Question

How to combine a run with quality paired sequences and a run with only quality forward reads

0

Entering edit mode

9.2 years ago

Yongjie Zhang ▴ 110

Dear All,

I have a question on analyzing amplicon Miseq sequencing data and hope to have your suggestion.

Specifically, I have 100 samples but are Miseq sequenced in two separate runs. In the first run including the first 50 samples, I have sufficient paired sequences from both forward and reverse reads. In the second run including other 50 samples (five samples are also included in the first run and are repeatedly sequenced), I only have sufficient forward reads, but the sequencing quality of reverse reads is too bad to use. My question is what's the best practice between 1) using paired sequences from the first run and forward reads from the second run, and 2) using forward reads from both the first run and the second run? I have tried the first practice and found the same five samples that are repeatedly sequenced in the two separate runs did not group by samples but rather by runs in PCoA analysis. I also detected significant beta-community difference between the two separate sequencing of the five samples.
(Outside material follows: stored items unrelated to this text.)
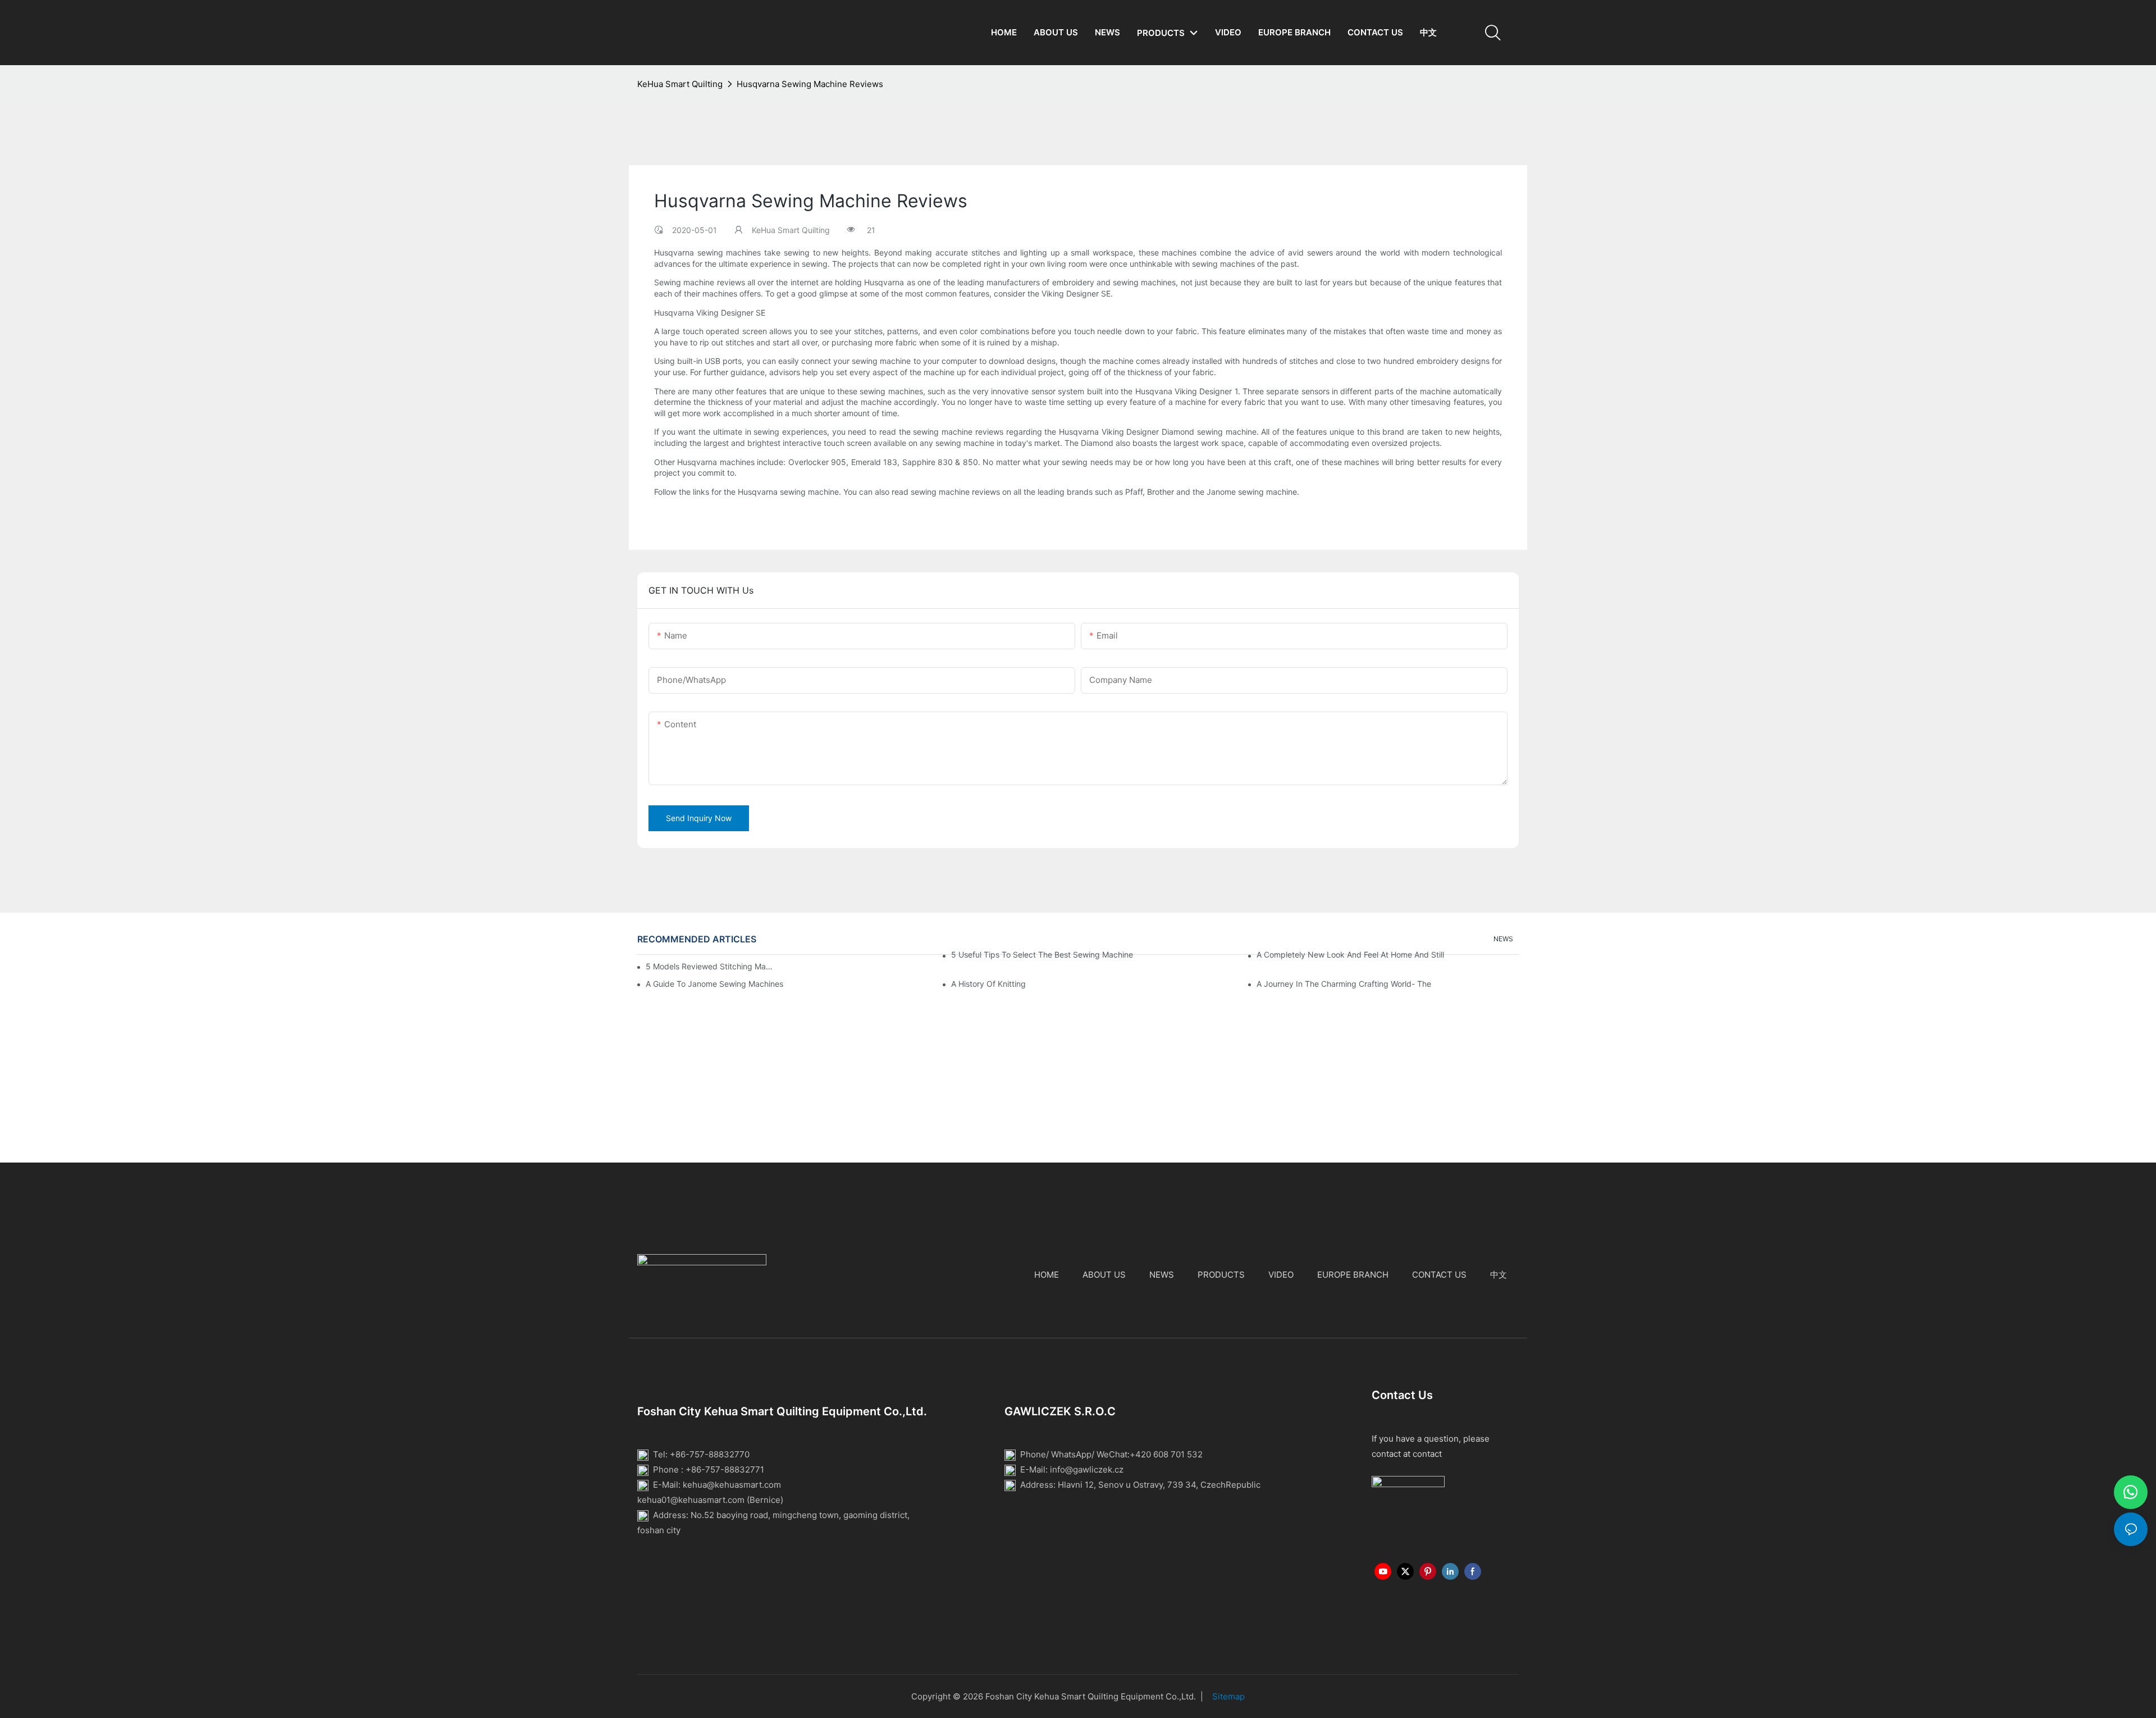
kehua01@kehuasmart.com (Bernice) (710, 1499)
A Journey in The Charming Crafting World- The (1344, 983)
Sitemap (1228, 1696)
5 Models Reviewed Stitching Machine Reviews (709, 966)
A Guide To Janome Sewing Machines (714, 983)
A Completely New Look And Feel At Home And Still (1350, 954)
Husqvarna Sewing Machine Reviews (810, 84)
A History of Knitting (988, 983)
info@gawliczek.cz (1086, 1469)
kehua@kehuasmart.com (732, 1484)
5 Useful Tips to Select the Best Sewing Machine (1042, 954)
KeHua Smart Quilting (680, 84)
Please let me know if you have any comments or suggestions. Thanks in advance.

Best wishes,

Yongjie ZHANG

Amplicon Miseq • 2.2k views

ADD COMMENT • link updated 24 months ago by Ram 43k • written 9.2 years ago by Yongjie Zhang ▴ 110

1

Entering edit mode

How many bases did you read from each side?

What organism?

What are your going to do with the reads?

ADD REPLY • link 9.2 years ago by Asaf 10k

score 0 · Answer 1 · 2015-02-24

I guess an outstanding question is why the quality is poor on the second reads. If the quality and/or accuracy also suffered on the first reads, but to a lesser extent perhaps, then you would expect to see some differences when clustered. Have you performed appropriate cleaning/trimming before doing anything else?

If the reads are indeed good and accurate, I would have no problem treating them as unpaired for mapping the same way that I would include reads where one mate failed cleaning as unpaired. I'd use all the data available to me. There is no reason to throw out the additional information from the reverse reads unless you were really worried about differential coverage among your datasets. In this case, you could subsample to the same approximate coverage to mitigate bias.